Mapk activation via 5-hydroxytryptamine 1A receptor is involved in the neuroprotective effects of Xaliproden

Motoneurons require neurotrophic factors for their survival and their differentiation. Xaliproden (SR57746A) is a synthetic compound that exhibits in vivo and in vitro neurotrophic effects in several experimental studies. Here we demonstrate that neuroprotective effects of Xaliproden on motoneuron cultures are mediated by the activation of the mitogen activated protein kinase pathway. It is inhibited by PD98059, a selective and irreversible inhibitor of MEK1. The activation of this pathway seems to involve two different proteins, the protein kinase C and the Ras. Indeed, we show that Xaliproden is able to activate the MAP kinases ERK1/2 and PKC in motoneurons. In addition, the use of a 5-hydroxytryptamine 1A receptor antagonist, Pindobind and pertussis toxin, inhibits the effect of Xaliproden on motoneuron survival, suggesting the involvement of this G-protein coupled receptor. Morever, 8-OH-DPAT, an agonist of 5-hydroxytryptamine 1A receptor, increases the survival of mouse motoneurons but not by the same extent as BDNF or xaliproden.

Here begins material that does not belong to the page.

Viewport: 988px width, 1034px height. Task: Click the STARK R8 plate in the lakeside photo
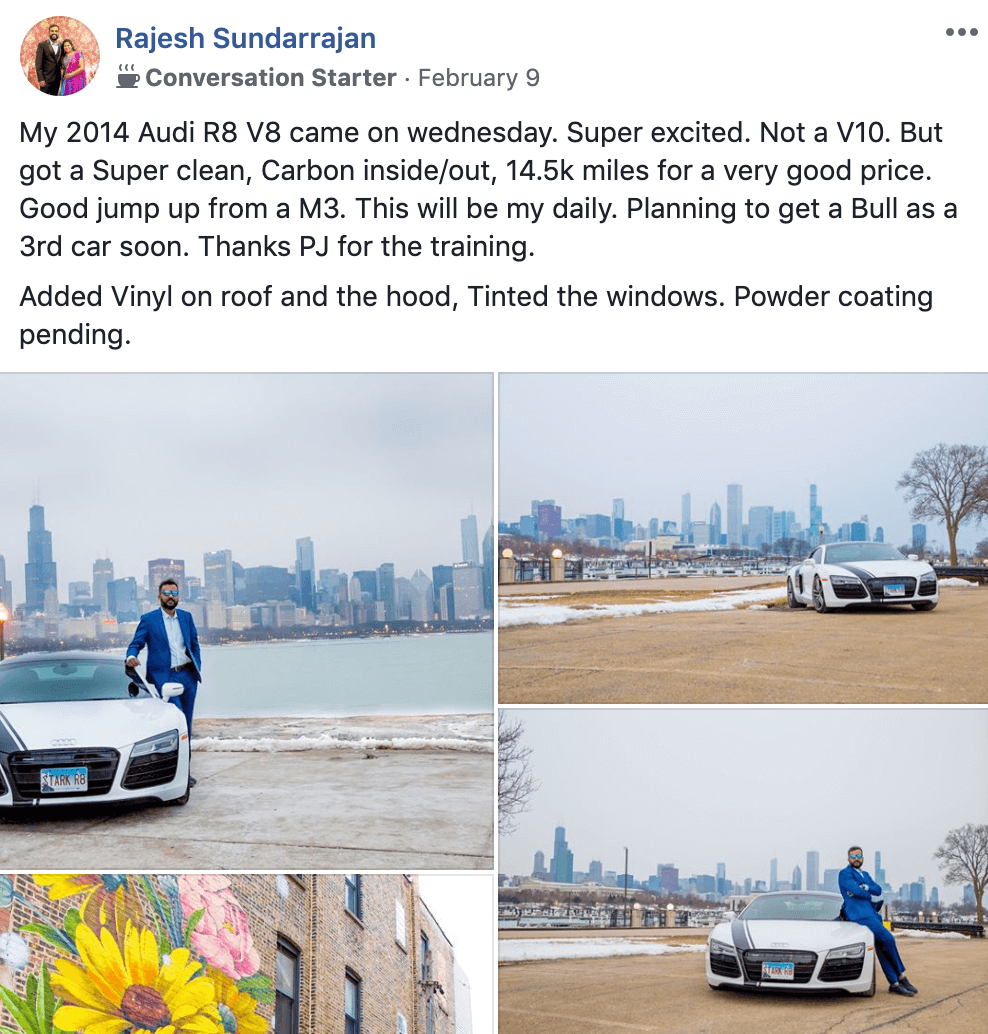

Since 8-OH-DPAT does not act synergistically with Xaliproden, it is likely that their neuroprotective properties involve a similar pathway. Taken together, these results indicate that neuroprotective effects of Xaliproden on mouse motoneurons are dependent on the mitogen-activated protein kinase activation via 5-hydroxytryptamine 1A receptor.